Lineage switch in acute leukemias is considered a rare event, especially in what concerns adult disease compared to pediatric patients. Differential diagnosis between biphenotypic/bilineal leukemias, de novo leukemias, therapy-related and phenotype switch variants, stands as an intricate challenge. Complementary laboratory studies and complex laboratory assays (conventional karyotyping, FISH- fluorescence in situ hybridization, molecular biology, immunophenotyping, etc.) represent one of the crucial resources regarding the process of establishing an accurate diagnosis, thus having a firm ground for the most beneficial treatment choice. Aim: To emphasize the diagnostic and therapeutic particularities regarding the case of a female patient with acute lymphoblastic leukemia (ALL) who later developed a phenotype switch towards an intermediary form of acute myeloid leukemia (AML), sharing features of both AML with maturation and atypical acute promyelocytic leukemia (AML M2/M3/APL).

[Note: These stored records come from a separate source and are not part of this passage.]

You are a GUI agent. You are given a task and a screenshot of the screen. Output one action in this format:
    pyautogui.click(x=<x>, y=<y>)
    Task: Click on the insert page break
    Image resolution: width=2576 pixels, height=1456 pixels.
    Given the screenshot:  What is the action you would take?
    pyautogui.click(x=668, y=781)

Material and methods: We hereby present the case of a 66 year old female, diagnosed with B- ALL, who underwent both classical chemotherapy (adequate protocol related to age, genetic profile, commorbidites) and bispecific monoclonal antibody therapy at first early relapse (Blinatumomab), followed by phenotype switch at second early relapse towards atypical APL. Combined ATRA and anthracycline therapy followed, yet laboratory work-up shows refractory disease. Complications during treatment were comprised of severe DIC (disseminated intravascular coagulation) and infections- sepsis followed by exitus. Results and conclusions: This is the case of a phenotype switch in a patient with ALL, who underwent both classical chemotherapy and Blinatumomab, towards myeloid lineage-refractory APL atypical variant. Availability of flow cytometry and cytogenetics during morphology evaluation represents a key aspect in the management of such hematologic malignancies.